"Nadie se une para ser desdichado", decían los ilustrados franceses. El experimento viral de Tabarnia ha dejado en evidencia no solo la falacia de los argumentos de los nacionalistas, también la incapacidad de éstos para entender la comunidad como una construcción de inteligencia social, en la que han de interactuar las aspiraciones y conductas de unos y otros, de los individuos y de la colectividad, porque, en principio, nadie se separa para ser desgraciado.

En cierto modo, el experimento tabarnés es un ejercicio simulado de desobediencia y de insumisión, pero con el mismo lenguaje que los nacionalistas, es decir, se territorializan las reivindicaciones de los individuos en tanto que éstos se someten a un imaginario nacional.

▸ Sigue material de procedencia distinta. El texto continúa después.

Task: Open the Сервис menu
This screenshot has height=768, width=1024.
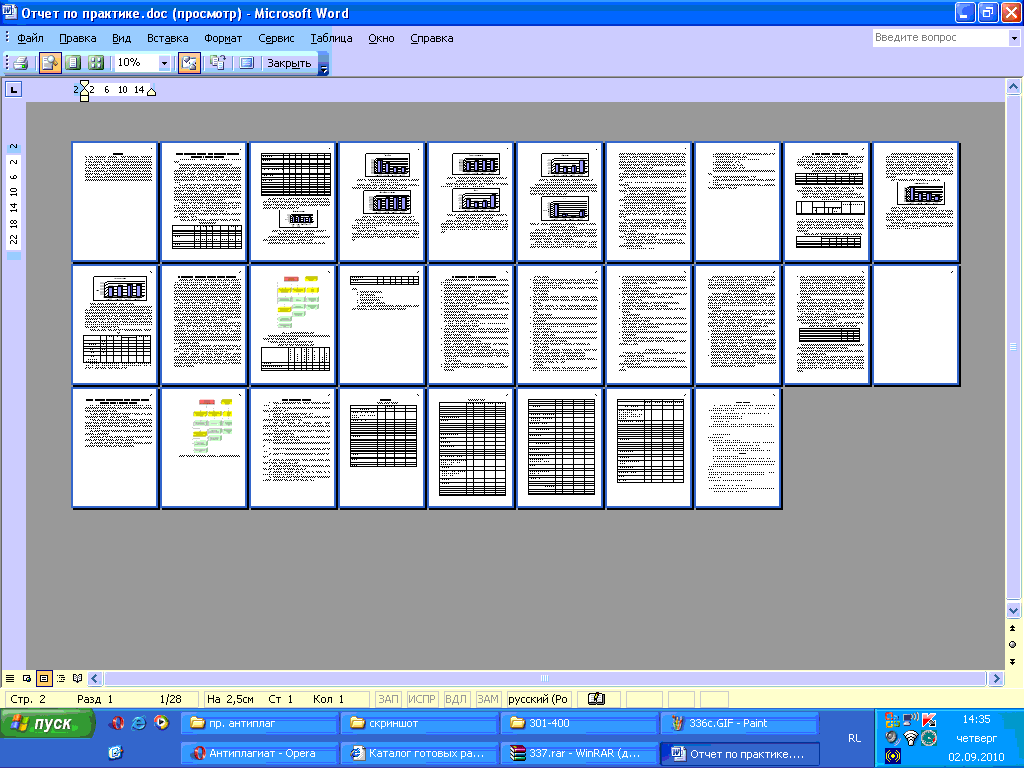Action: click(x=276, y=38)
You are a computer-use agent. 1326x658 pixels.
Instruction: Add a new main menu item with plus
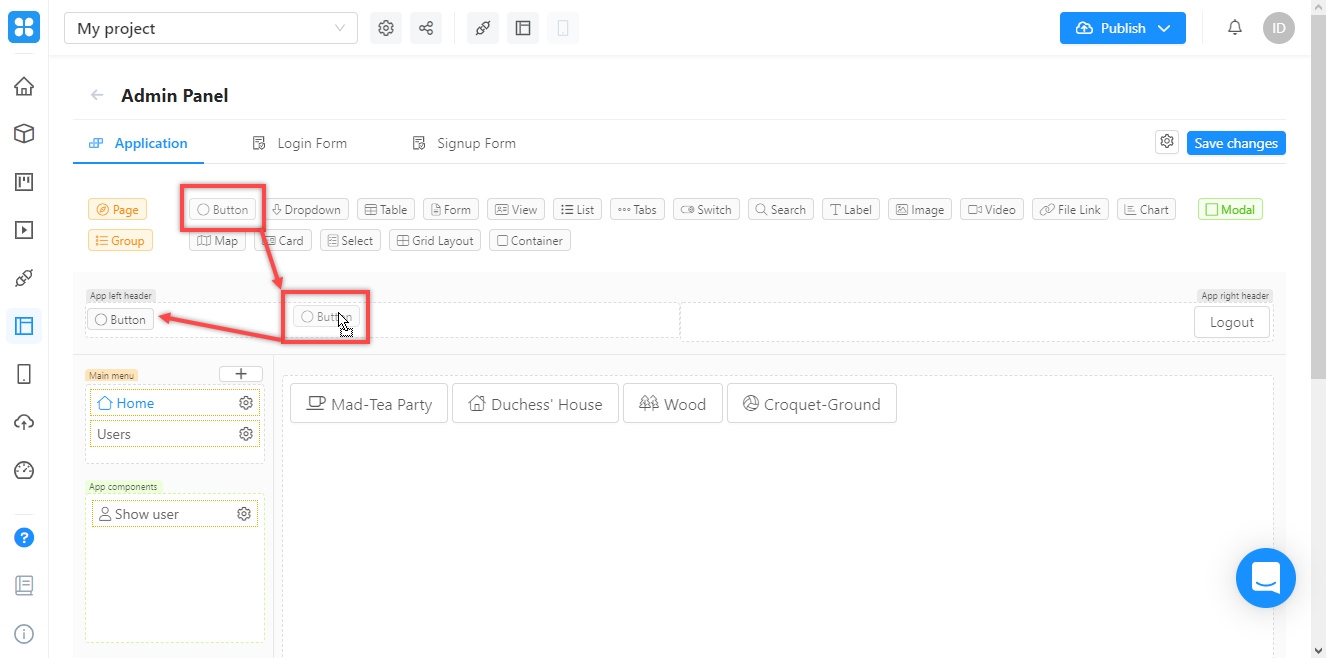[240, 374]
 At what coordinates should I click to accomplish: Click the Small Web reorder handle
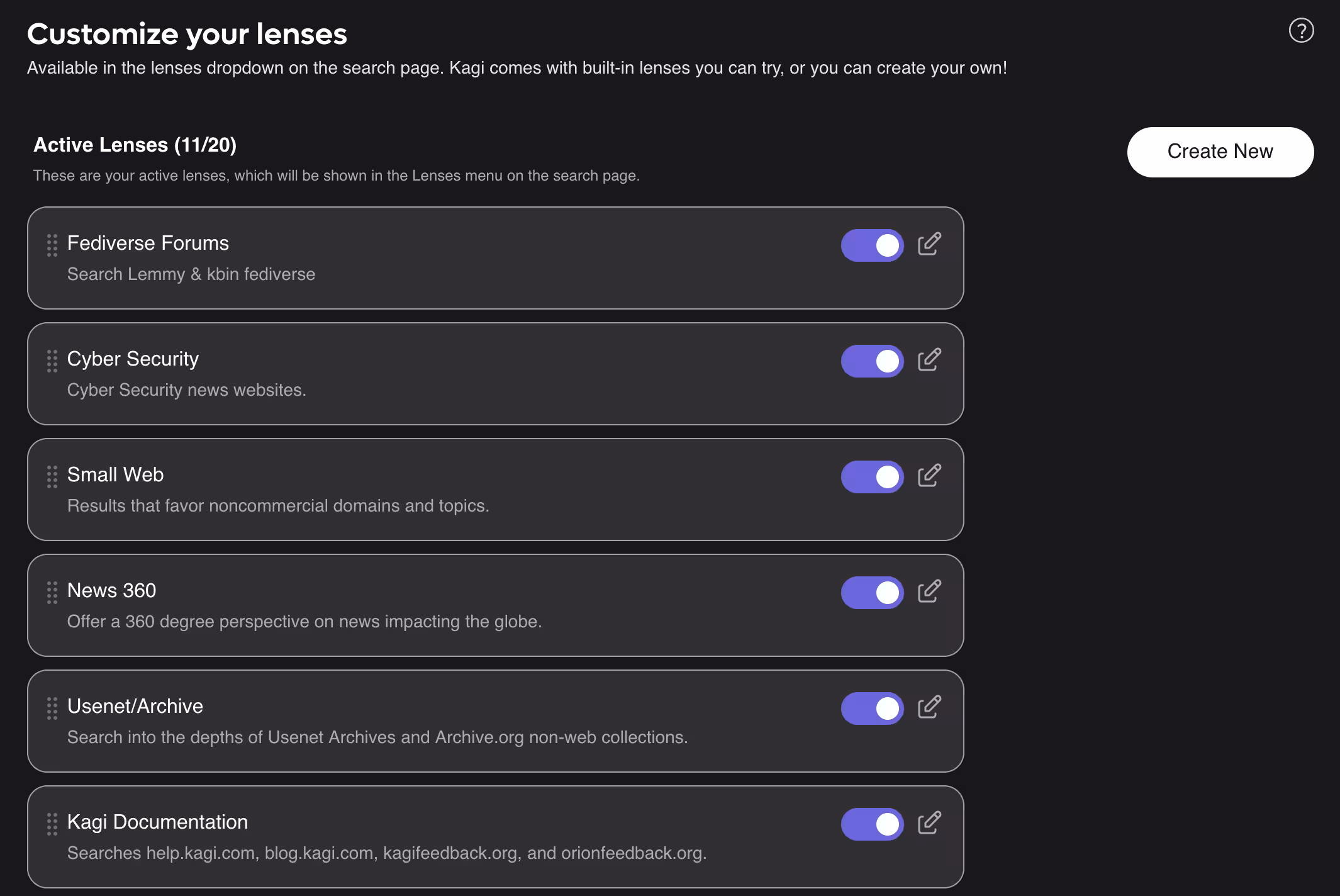(52, 477)
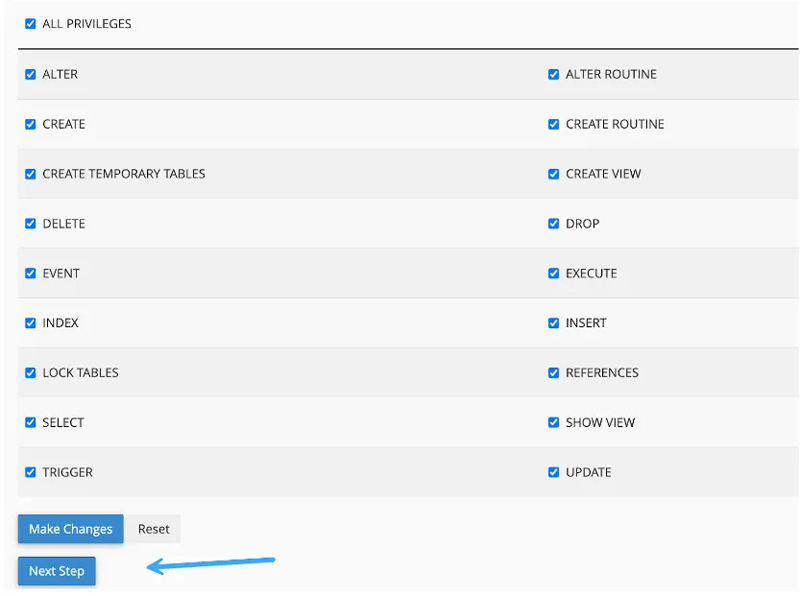
Task: Disable the CREATE VIEW privilege
Action: click(553, 174)
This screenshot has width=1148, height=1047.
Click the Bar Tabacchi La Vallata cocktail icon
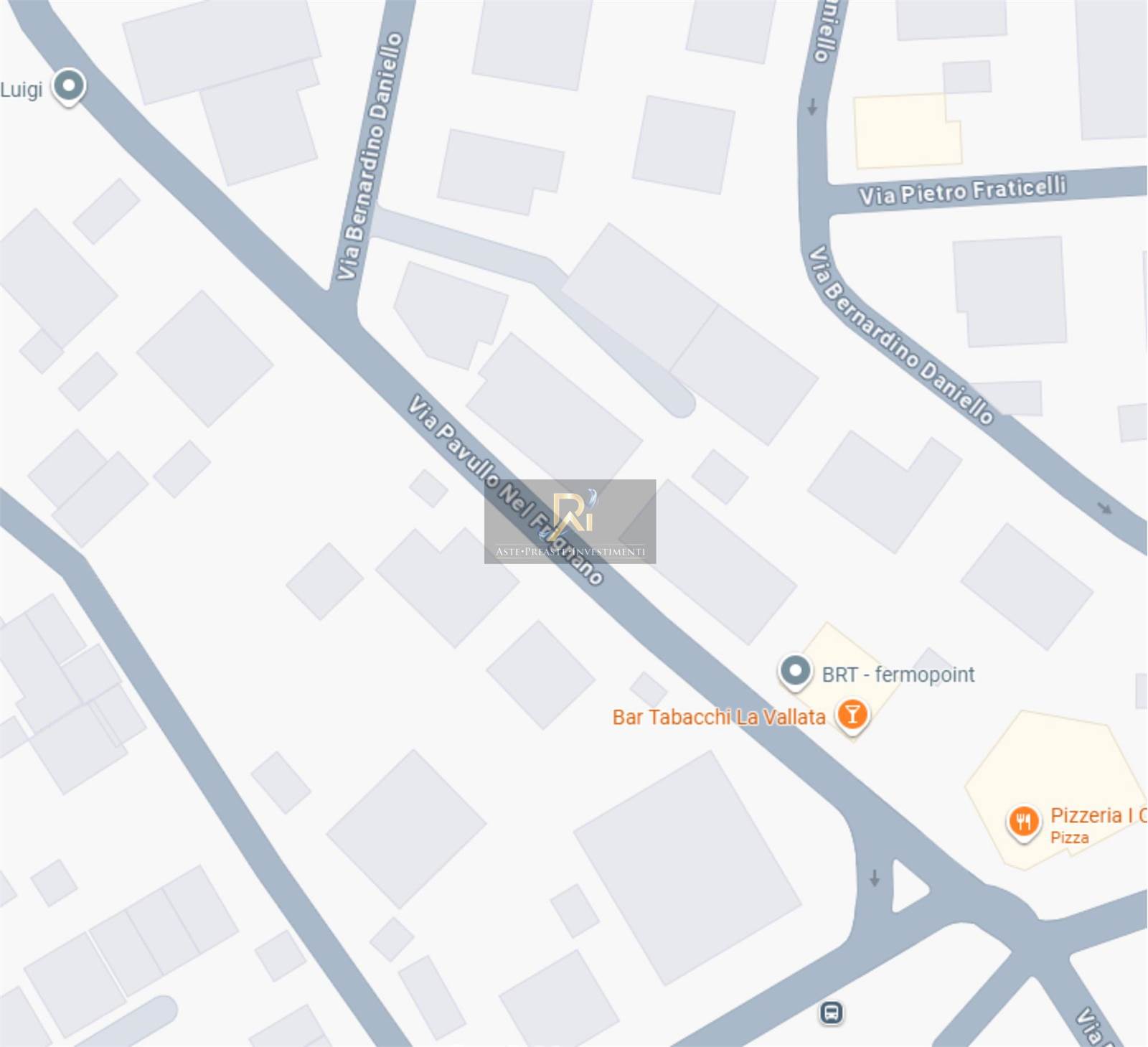click(x=852, y=716)
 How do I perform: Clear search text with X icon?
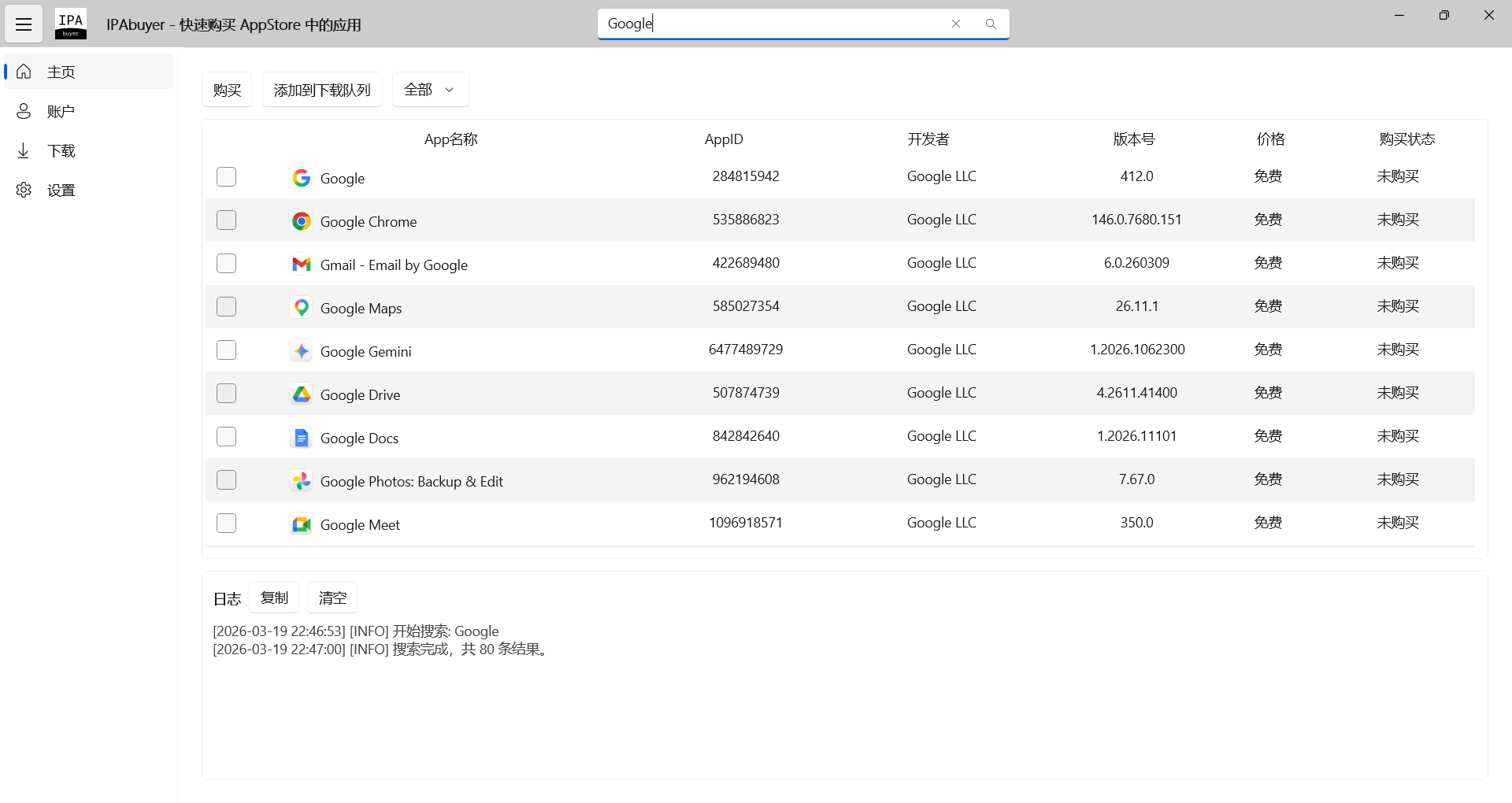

Porque nadie debería admitir, en su sano juicio, que un proyecto de comunidad sea el todo y que el individuo no sea nada, tal y como sucede en los regímenes republicanos identitarios y totalitarios.

Cataluña (España también) atraviesa por un momento clave en el que se han de recrear nuevas formas de convivencia más inteligentes o el fracaso como colectivo puede ser tan rotundo como inmediato. Afirma José Antonio Marina que "las sociedades estúpidas son aquellas en que las creencias vigentes, los modos de resolver conflictos, los sistemas de evaluación y los modos de vida, disminuyen las posibilidades de las inteligencias privadas". El reto es conocer y debatir propuestas de individuos ilustrados y virtuosos que nos indiquen cómo dejar la senda del resentimiento y del enfrentamiento que nos ha llevado hasta el borde del acantilado de la autodestrucción.

Quizás una terapia divertida para vencer al odio y a la desilusión debe comenzar con una prolongada y contagiosa carcajada. El arte de la risa es el mejor antídoto contra el veneno del fanatismo

Lo mejor que le ha pasado a Cataluña en todo 2017 es el invento de Tabarnia, porque una risa a tiempo es siempre más efectiva que la incomprensible carga policial o la boutade de depositar la papeleta en una urna cuatribarrada, cuyo único objetivo (la DUI) era a priori innegociable. La intolerancia de un grupo o la obcecación de un individuo puede suavizarse de inmediato con una risa compartida. Como dice Emilio Temprano, la risa "es una manifestación de libertad de primer orden, que pone en cuestión cualquier forma de dogmatismo".

Las numerosas respuestas agrias e insultantes a los tuits en los que se informa del presunto proyecto de una nueva comunidad autónoma, separada de Cataluña pero vinculada a España, han puesto en evidencia una vez más que la “revolución de las sonrisas” era una impostura, tan falsa como el pacifismo gandhiano de los Puigdemont o Junqueras. ¿Por qué los independentistas son incapaces de transitar de la mueca a la carcajada? La explicación parece sencilla: los individuos o los grupos intolerantes o supremacistas no pueden soportar reírse de ellos mismos. En Cataluña existen antecedentes de esa animadversión a la risa compartida. En 1641, las autoridades barcelonesas, enfrentadas como estaban a la monarquía española y entregadas a Francia, tenían tanto miedo a la multitud y a sus burlas que prohibieron a perpetuidad el carnaval, obligando a los vecinos a pan y a agua y a rezar durante esos tres días. Nada de reírse, decidieron, el asunto de la independencia de España era muy serio.

La brevísima proclamación de la república catalana y la frustración que ha generado su suspensión han extraviado a una parte muy activa de sociedad catalana. Quizás una terapia divertida para vencer al odio y a la desilusión debe comenzar con una prolongada y contagiosa carcajada. El arte de la risa es el mejor antídoto contra el veneno del fanatismo. Ríete de Tabarnia como de ti mismo, aunque sea por un momento y justo antes de acabar este 2017 tan desastroso, siempre es mejor que helarte la sonrisa.